►
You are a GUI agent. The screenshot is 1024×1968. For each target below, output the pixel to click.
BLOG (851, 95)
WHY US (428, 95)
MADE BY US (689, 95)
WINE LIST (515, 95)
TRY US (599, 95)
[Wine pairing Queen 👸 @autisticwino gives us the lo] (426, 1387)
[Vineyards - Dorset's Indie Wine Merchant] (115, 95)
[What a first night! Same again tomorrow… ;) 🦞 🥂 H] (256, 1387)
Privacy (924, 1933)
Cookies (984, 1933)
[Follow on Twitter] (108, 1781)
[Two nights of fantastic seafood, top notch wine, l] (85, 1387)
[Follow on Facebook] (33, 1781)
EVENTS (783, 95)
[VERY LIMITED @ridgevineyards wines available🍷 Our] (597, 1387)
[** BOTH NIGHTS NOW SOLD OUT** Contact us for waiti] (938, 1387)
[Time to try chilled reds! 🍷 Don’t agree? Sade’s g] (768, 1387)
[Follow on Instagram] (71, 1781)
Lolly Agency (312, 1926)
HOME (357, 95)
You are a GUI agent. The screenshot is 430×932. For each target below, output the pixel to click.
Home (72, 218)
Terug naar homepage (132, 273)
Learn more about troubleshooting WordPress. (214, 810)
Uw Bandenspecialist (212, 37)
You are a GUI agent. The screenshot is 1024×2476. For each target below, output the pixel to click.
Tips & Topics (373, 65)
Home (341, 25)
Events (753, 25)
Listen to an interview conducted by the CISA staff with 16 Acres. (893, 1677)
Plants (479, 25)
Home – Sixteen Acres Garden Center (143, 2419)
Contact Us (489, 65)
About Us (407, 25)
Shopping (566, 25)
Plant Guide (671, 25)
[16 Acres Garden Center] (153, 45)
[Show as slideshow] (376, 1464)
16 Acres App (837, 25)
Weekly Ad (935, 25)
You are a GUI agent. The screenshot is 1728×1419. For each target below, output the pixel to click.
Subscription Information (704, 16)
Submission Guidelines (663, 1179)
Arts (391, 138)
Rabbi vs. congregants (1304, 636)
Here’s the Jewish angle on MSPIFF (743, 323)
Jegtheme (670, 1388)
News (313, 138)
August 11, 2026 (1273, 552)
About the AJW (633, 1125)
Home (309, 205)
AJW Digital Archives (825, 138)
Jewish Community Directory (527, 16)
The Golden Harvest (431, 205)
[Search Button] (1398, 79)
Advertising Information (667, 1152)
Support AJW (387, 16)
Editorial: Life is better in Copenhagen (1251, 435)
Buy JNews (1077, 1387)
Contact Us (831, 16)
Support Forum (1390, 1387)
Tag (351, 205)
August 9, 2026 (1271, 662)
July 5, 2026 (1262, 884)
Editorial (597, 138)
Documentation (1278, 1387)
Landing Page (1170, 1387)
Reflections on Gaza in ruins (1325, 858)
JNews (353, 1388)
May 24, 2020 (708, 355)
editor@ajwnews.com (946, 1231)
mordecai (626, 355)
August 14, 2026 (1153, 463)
◄
* _Task description_:
Look over the records above and filter for each line with the word "screenshot".

* _Task answer_:
You are a GUI agent. The screenshot is 1024×1968. For each target below, output the pixel to click.
You are a GUI agent. The screenshot is 430×932. For each target below, output the pixel to click.
You are a GUI agent. The screenshot is 1024×2476. For each target below, output the pixel to click.
You are a GUI agent. The screenshot is 1728×1419. For each target below, output the pixel to click.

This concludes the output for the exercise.